One afternoon, back then, I was cleaning a catch for a family that had just concluded a morning backwater trip. This pleasant gang had limited their catch to just a few snappers that they would take to lunch at a local restaurant; all the other “legals” had been carefully released.
As I packaged the filets on ice, I couldn’t help but notice this couple flitting from one charter filet table to another taking notes; strange! As they examined my limited catch, they moved quickly to another table.
Thought nothing more of the happening, until a phone call that evening with the party inquiring about my availability the following day. I had an opening and stated that I would be glad to take them backwater.
The caller then acknowledged that he was the “flitter.” So, my natural follow up inquiry was “why me? I had a customer controlled catch yesterday.”
“Because you are the only one we called that has availability tomorrow.” Ego shattering; but I booked them.
Quite expectedly, the opening conversation the next day was all about the number and species of fish they could count on in the cooler that morning. I was candidly honest, “will be a tougher day than yesterday, the wind has switched northwest and we could have some fouled water here in the backwater, but we will do our best.”

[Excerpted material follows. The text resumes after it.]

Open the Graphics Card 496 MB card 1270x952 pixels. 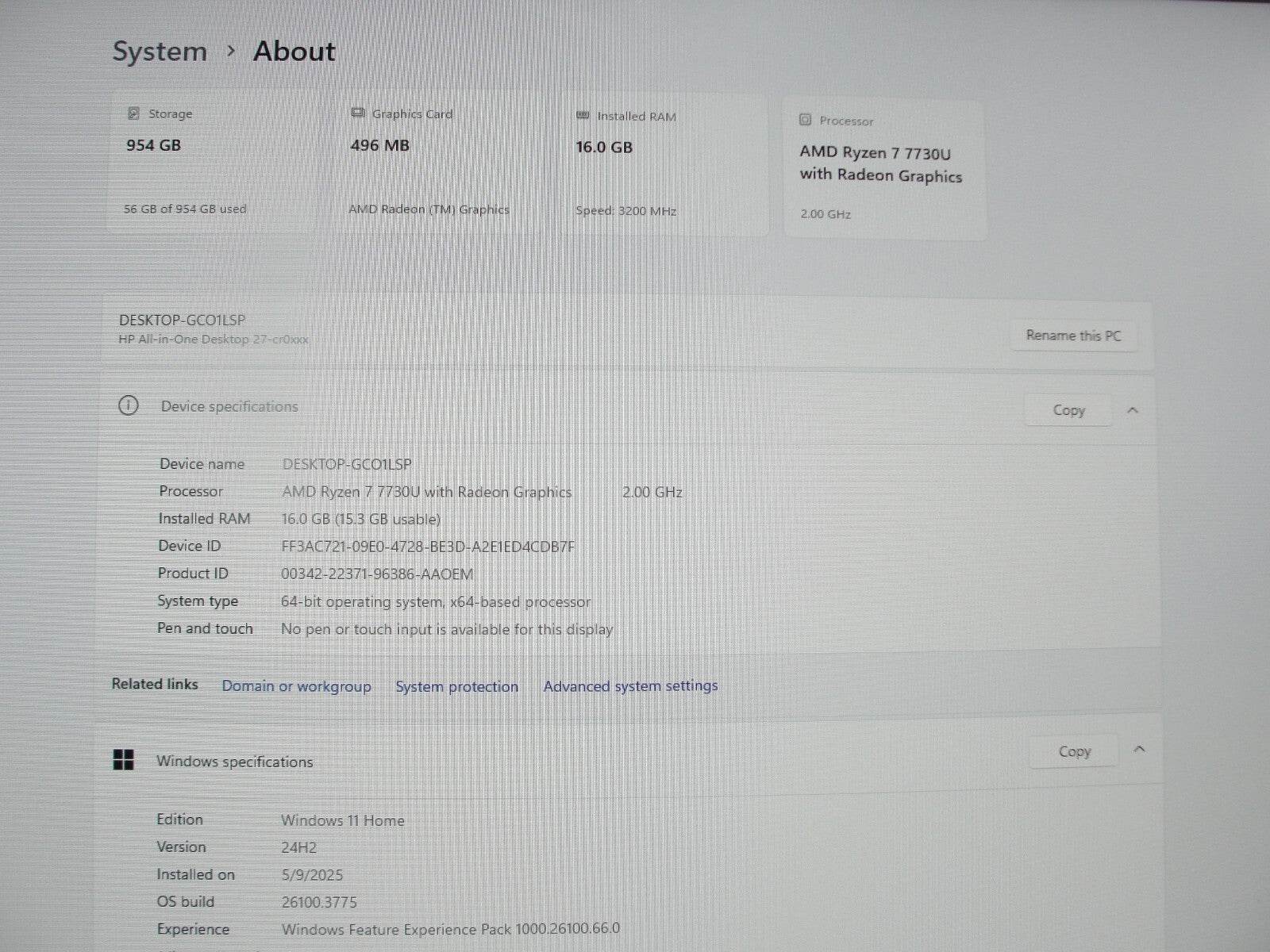[x=437, y=163]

Our family, that morning was mom and dad and two obnoxious pre-teens that obviously knew everything. Their admitted goal was to take every legal fish they could get their hands on. Comments from the family as we searched for a clean water spot ranged from, “going to start fishing’ pretty soon, captain?” to “hope we get some big grouper back here” and then lots of other caustic remarks to help make the trip a relaxing and pleasant event.
Finally found a spot inside Rookery Bay where the water was relatively clean and the tidal current workable. We set up with 1/4 oz. jigs tipped with shrimp and had at it. We had strikes right away with continuing action on mangrove snapper. Good action but, unfortunately for the “hunters” all a half inch short.
The next endeavor was to convince the kids that taking undersize fish was illegal and fending off comments like, “whose going to know?” They reviled at my response of “me”.
Mom and dad were heading towards ballistic as we passed the first charter hour mark with but one barely minimum size snapper in the cooler. As we prepared to move on, one of the kids hooked a 22” snook and after a struggle got it boatside. “Finally, we got a dinner fish,” was the
They almost came out of their shoes when their father announced that the minimum take size for snook was 27.”
The morning wore on and the anxiety level reached a crescendo with close to an hour left on the charter half day. The conditions backwater was super tough and although we caught a multitude of fish, almost all were undersized. All we had with waning charter time was two minimum size mangrove snappers in the box.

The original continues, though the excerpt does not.